▲11月8日午前、ソウル市竜山区庁近くのカフェに「梨泰院事故災害心理支援カフェ」が開設されている様子。/写真=NEWSIS

 京畿道南楊州市でパティシエとして働いているイさん(30)は、2017年から2年に1度のペースで民間の心理相談センターにおいてカウンセリングを受けている。ひとたびカウンセリングを始めたら3-6カ月間、一定の間隔で専門家のところに通うという。慢性的なうつの症状を抱えるイさんは「カウンセリングだけで日常の全てのうつを解消することはできないが、それまで知らなかった自分の感情を発見し、自分で自分を助けることができる」と語った。1回のカウンセリングで9万ウォン(現在のレートで約9400円。以下同じ)から10万ウォン(約1万400円)を払っているが、イさんは「高いと思ったことは一度もない」と語った。

 専門家と会って心理相談を受け、メンタルヘルスを整えようという人は大幅に増えている。韓国社会では長年、肉体的な問題で病院を訪れることについては何のはばかりもない一方、心の病を治す問題については外部に明かすのを嫌がる傾向が強かった。だが最近、若い人々を中心に変化が現れつつある。11月22日に保健福祉部(省に相当。福祉部)が明らかにしたところによると、福祉部が運営する全国精神健康福祉センターで昨年受理した相談件数はおよそ235万7500件で、コロナ前の2018年と比べておよそ3.2倍になった。

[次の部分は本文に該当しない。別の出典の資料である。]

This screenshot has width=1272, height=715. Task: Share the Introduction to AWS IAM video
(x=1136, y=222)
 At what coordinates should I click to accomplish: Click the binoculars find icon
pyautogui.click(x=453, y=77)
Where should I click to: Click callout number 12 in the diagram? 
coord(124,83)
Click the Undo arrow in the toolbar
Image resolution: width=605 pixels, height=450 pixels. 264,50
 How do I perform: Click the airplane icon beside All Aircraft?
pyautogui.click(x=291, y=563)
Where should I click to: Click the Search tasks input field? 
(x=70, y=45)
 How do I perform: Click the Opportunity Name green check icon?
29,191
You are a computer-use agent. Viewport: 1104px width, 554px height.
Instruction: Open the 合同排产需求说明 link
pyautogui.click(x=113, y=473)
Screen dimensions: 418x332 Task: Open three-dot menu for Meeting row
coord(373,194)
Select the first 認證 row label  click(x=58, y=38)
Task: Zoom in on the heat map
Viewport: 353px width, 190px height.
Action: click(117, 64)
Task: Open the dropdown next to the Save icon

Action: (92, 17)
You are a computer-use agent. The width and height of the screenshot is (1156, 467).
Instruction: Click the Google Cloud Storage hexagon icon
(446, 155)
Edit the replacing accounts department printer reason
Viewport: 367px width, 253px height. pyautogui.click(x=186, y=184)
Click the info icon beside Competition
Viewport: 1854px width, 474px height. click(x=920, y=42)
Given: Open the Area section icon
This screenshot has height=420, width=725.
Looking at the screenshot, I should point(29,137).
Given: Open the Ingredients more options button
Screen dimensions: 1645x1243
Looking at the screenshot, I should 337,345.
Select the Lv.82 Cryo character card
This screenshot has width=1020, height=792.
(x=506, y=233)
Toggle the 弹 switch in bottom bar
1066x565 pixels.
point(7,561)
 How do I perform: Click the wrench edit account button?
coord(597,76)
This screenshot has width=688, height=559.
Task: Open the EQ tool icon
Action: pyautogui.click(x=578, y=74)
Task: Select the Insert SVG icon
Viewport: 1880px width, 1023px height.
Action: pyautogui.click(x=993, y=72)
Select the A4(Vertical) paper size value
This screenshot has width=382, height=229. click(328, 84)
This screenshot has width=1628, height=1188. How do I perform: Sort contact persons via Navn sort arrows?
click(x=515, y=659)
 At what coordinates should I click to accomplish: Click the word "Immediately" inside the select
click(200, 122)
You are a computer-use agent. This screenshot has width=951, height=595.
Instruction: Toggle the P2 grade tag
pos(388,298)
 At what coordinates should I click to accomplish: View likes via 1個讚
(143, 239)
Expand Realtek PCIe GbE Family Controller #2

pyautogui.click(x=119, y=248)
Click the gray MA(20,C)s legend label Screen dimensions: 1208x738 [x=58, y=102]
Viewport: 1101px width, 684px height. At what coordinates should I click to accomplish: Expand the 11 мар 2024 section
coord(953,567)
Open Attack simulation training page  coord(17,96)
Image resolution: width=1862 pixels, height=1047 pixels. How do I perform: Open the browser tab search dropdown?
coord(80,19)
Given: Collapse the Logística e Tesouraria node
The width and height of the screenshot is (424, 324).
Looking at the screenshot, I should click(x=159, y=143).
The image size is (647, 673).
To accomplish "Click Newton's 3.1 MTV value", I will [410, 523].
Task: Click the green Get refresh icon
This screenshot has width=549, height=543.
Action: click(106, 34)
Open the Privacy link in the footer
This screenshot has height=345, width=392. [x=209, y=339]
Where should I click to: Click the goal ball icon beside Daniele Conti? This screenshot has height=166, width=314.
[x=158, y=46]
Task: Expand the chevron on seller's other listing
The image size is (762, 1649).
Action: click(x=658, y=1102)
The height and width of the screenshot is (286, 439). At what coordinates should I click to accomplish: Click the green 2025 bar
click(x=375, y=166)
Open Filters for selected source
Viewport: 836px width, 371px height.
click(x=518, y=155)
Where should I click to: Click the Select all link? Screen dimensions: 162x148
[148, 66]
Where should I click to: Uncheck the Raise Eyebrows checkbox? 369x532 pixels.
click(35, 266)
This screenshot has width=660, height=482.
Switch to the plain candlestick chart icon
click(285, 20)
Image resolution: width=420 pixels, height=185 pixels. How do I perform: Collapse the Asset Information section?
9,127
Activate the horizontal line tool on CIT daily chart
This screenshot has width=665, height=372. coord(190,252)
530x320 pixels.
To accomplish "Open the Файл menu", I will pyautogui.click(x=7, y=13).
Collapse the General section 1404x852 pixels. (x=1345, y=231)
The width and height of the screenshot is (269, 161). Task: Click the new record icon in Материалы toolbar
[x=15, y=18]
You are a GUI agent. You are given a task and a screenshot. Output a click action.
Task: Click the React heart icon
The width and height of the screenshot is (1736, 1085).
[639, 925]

 専門家らは、2年以上続く新型コロナ問題に加えて最近の梨泰院ハロウィーン惨事まで、大規模な災厄が相次いでおり、不況の中、一人で生きている単身世帯が増えるにつれ社会的孤立感も増しているなど、急激な社会変化で心の健康に問題を抱える人が増えた-と分析している。同時に、専門家のアドバイスを通して実際に効果があった事例も多く共有され、自分がカウンセリングを受けているという事実を自然と外部に明かす例も相次いでいる。

 若い世代ほど、カウンセリングを受けることはもちろん、うつに見舞われたり薬を服用したりといったことを隠さないケースが多い。特にZ世代(1995年以降から2000年代前半に生まれた世代)の場合、幼いころからテレビやユーチューブなどを通して、カウンセリングや心の健康の問題に関するコンテンツと頻繫に接してきた。大学生のキムさん(24)は「ソーシャルメディアでうつや不安などネガティブな感情表現を自然とやってきた世代だからなのか、同じ年ごろの子たちは、カウンセリングを受けに行くことも一般の病院に行くのと同じように受け止めがち」と語った。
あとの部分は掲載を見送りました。